He had such certainty that when he asked my 16-year-old about her future, she paused. She had no such plans. Sensing her unease, Sam tried to reassure her. He said, "That's OK; some people don't know what they want to do with their life until ... they're like 17."

When I heard it, I looked back on my life. I was a bit past 17 and still was figuring it out. Did I maybe have it all figured out at 11 or 17, and life just beat the certainty out of me?

Three people I knew died within the last 18 months: My uncle, my neighbor and my co-worker. Did they know everything at 11 or even 17?

My uncle would have to be clairvoyant at 11 or even at 17 to see his future. He probably saw his future similarly to how my dad saw his. They were sons of farmers in Iowa, and they would also be farmers. At 11 or 17, did he see the problems mounting in Europe that would throw his life and the country into a World War? At 11, he probably dreamed his life as a shortstop for the Cubs. After the war, he worked for many years as an electrician with Alcoa aluminum and was active in state politics.

I didn't know my Uncle Dan very well. He died last year. We lived thousands of miles apart. Every time he met me, he had a tough time distinguishing me from my brothers. He would ask questions, and I would mostly answer "No that was my brother Mike" (or John, or Tim). I have quite a few brothers, and we look alike. By the time he figured out who I was, it was time to leave and the next time we'd start all over again.

When my neighbor Dick Carpenter was 11, he wanted to play baseball for the then-New York Giants. He came close. He played, and later coached minor league ball. At 17, he knew who he wanted to marry. Sue Rushmore was his high school sweetheart, and 60-plus years later she mourns the loss of her husband, who died a few weeks ago. Like my Uncle Dan, the war got in the way of his vision. After the war, he wrote for newspapers and for public-relations departments, even starting his own PR firm that handled golf tournaments. I'm not sure that at 11 he could see that clearly.
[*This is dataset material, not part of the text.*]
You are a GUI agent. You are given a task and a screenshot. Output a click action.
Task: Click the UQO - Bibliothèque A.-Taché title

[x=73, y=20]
Those baseball skills he was honing at 11 helped my daughter when she wanted to play softball at 11. He would often practice with her, throwing balls to her in the street.

My coworker Bob Smart was good with electronics. At 11 he probably dreamed of being a race-car driver. He was a lifelong NASCAR fan and car enthusiast. Like the other two, he also was in the military -- Desert Storm. Unlike the others, he died suddenly, leaving behind a son still in high school. I do not know what his dreams were at 17. His dreams as an adult were about his son. He really loved his job. He liked the electronics. He liked creating something from a pile of electronic gear.

He died in his company vehicle, driving.

When I was 11, I thought I would marry a girl from Joy School, the elementary school down the road from our school. The girls there seemed so exotic. I thought I would live in a cabin like the one we eventually built as a family camp.

I never thought I would live in and work in Connecticut. I never thought about Connecticut. At 11, I was probably unaware that Connecticut was even a state. Even at 17, I'm sure I could not find it on a map. Geography was not my best subject. At 17, I'm sure I had dreams. I can't remember them all. I had a lot of hair. I had thick hair. Nice hair. I sometimes wonder: If my 17-year-old self met me today, would he be disappointed? Would he slap me? Would I slap him?

I'm sure a few of my dreams from 11 are still alive in me. I fulfilled a few. I just no longer have the hair.